Puebla, Pue.– La industria textil en Puebla y Tlaxcala enfrenta un escenario complejo ante la reducción de la jornada laboral a 40 horas semanales, medida que podría generar un incremento de hasta 80 por ciento en los costos de mano de obra, advirtió Gustavo Ledezma González, presidente de la Cámara de la Industria Textil Puebla–Tlaxcala.
El dirigente empresarial explicó que, aunque existe respaldo general a la política laboral impulsada por el gobierno federal, la transición será más complicada para sectores con operaciones continuas, como el textil, donde muchas plantas trabajan las 24 horas del día, los siete días de la semana. En este contexto, una jornada de 40 horas no permite cubrir la totalidad de la operación semanal.
Horas extra, un efecto inevitable
Ledezma González señaló que, ante esta limitación, las empresas se verán obligadas a recurrir a horas extras, lo que incrementará de manera significativa los costos laborales. Por ello, consideró indispensable que la reforma contemple esquemas que permitan mantener la productividad sin afectar la viabilidad financiera de las compañías.
El presidente de la cámara indicó que el sector empresarial respalda una implementación gradual de la reforma, proyectada de manera escalonada hacia 2030. Sin embargo, insistió en la necesidad de incorporar mecanismos de flexibilidad laboral, como un banco de horas, que permita administrar los tiempos de trabajo sin disparar pagos extraordinarios.
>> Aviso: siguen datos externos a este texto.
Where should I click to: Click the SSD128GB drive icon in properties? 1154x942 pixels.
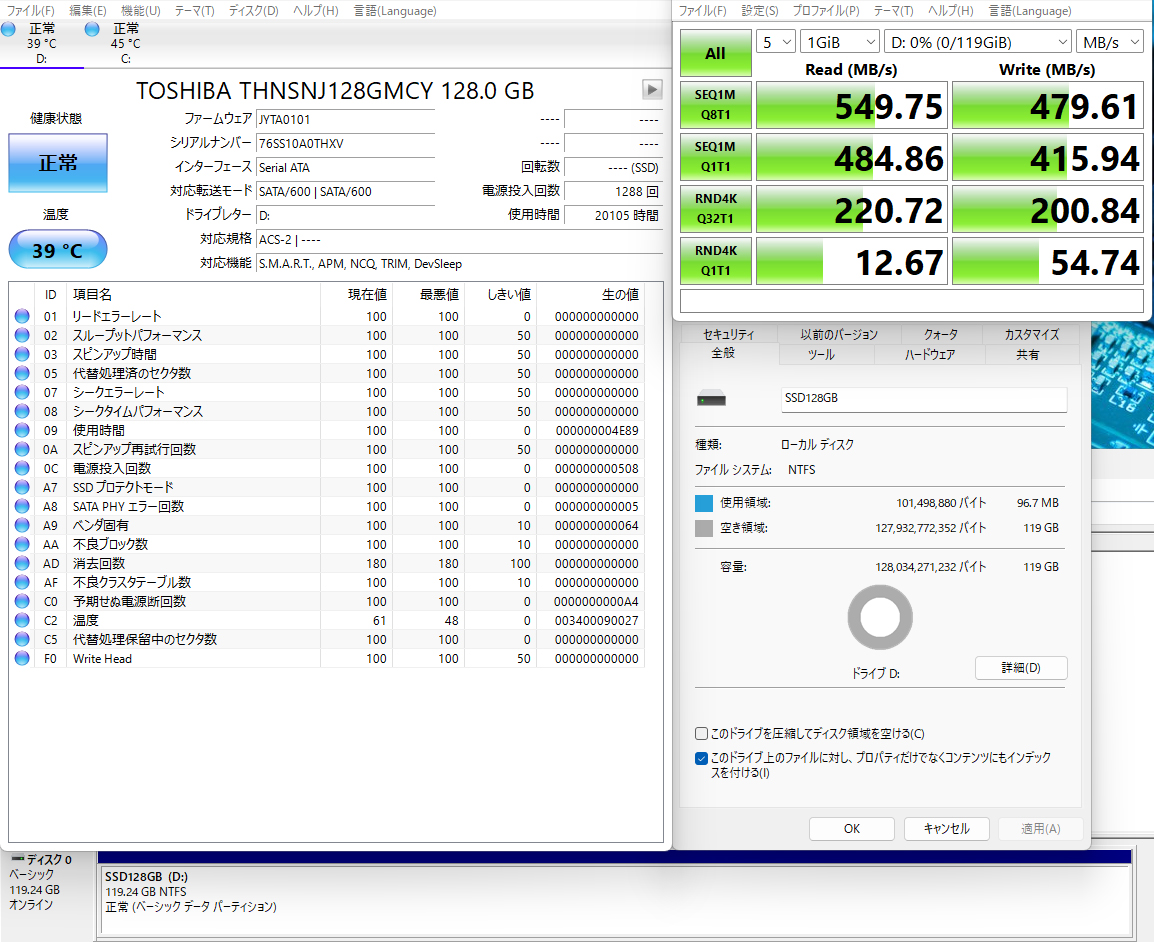(712, 399)
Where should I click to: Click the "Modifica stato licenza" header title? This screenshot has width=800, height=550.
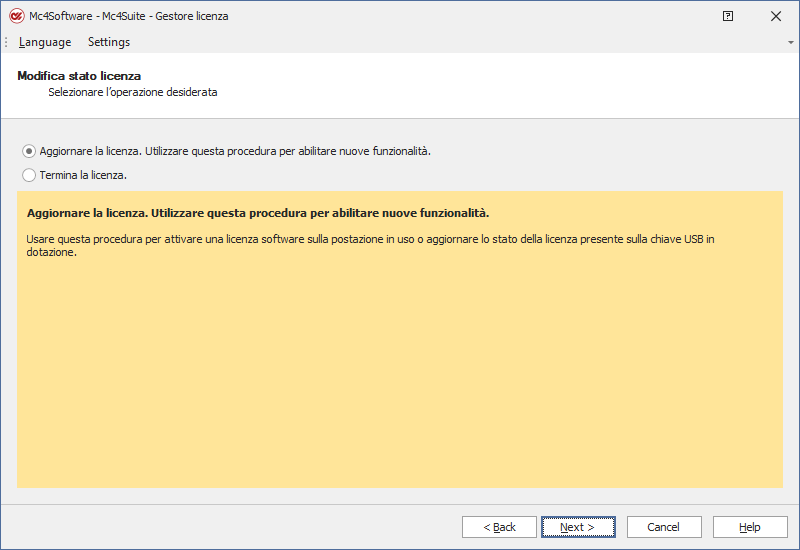(x=79, y=76)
Riesgo de informalidad laboral
Otro punto de preocupación es el posible crecimiento de la informalidad, ya que un aumento abrupto en los costos podría empujar a algunas empresas a esquemas no formales. Finalmente, Ledezma González subrayó que el sector textil organizado se compone principalmente de empresas con empleo formal, por lo que buscan una reforma que preserve la competitividad y la generación de empleo.